Drawing from the FDA’s records, the research team found that the FDA approved 160 small-molecule drugs with at least 1 rare disease indication as of 2017, and 146 of these drugs had an orphan designation at the time of market entry.
In considering all type of patents, 72% of these products had 1 or more patents listed in the FDA’s Orange Book, the last patent of which expired a median of 16 years after the drug’s approval. Within each successive 10-year period in the study’s date range, a smaller percentage of drugs had orphan exclusivity periods that outlasted the terms of their patents; for the cohort approved between 1985 and 1994, 50% had an exclusivity period that outlived patent terms, and that share fell to 35% for the 1995 to 2005 cohort, and to 18% for the 2005 to 2014 cohort.
Among 102 drugs with single indications, the respective percentages for the 3 cohorts fell from 48% to 44%, and finally to 17%. In total, orphan drug exclusivity contributed just 356 years to 2141 total years of market exclusivity for these drugs.

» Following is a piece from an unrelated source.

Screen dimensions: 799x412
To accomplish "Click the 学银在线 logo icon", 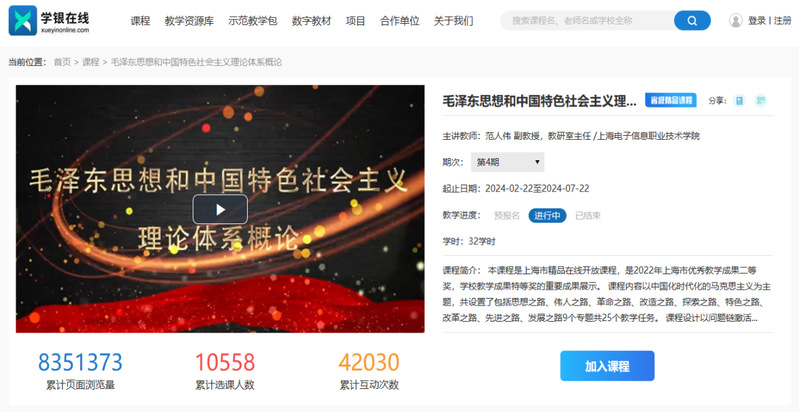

With respect to product-only patents, 97% of the drugs studied had 1 or more such patent listed in the Orange Book, the last of which expired a median of 14 years after approval. The percentage of cases in which orphan drug exclusivity outlasted all patent terms dropped from 62% to 49% to 33% across the 3 cohorts, and among single-indication drugs, the percentage dropped from 64% to 59% to 37%.
As of January 2017, 87 of the study drugs had no remaining exclusivities (orphan drug- or patent-related), and 51 (59%) of them had no generic competition.
These findings, wrote the authors, demonstrate that orphan drug exclusivity’s utility is waning, and that the upward trend in rare disease drug approvals likely has little to do with 7-year market exclusivity. Instead, posited the authors, drug makers may target rare disease therapies because they see an opportunity to charge high prices for products that address unmet patient needs. Tax credits for clinical testing costs, which are also provided for under the Act, may also play a role in drug makers’ decisions about which products to develop. Legislators, wrote the authors, should carefully consider these findings as they develop new policies targeting other areas of public health.
Sarpatwari A, Beall RF, Abdurrob A, He M, Kesselheim AS. Evaluating the impact of the orphan drug act’s seven-year market exclusivity period. Health Aff. 2018;37(5):732-737. doi: 10.1377/hlthaff.2017.1179.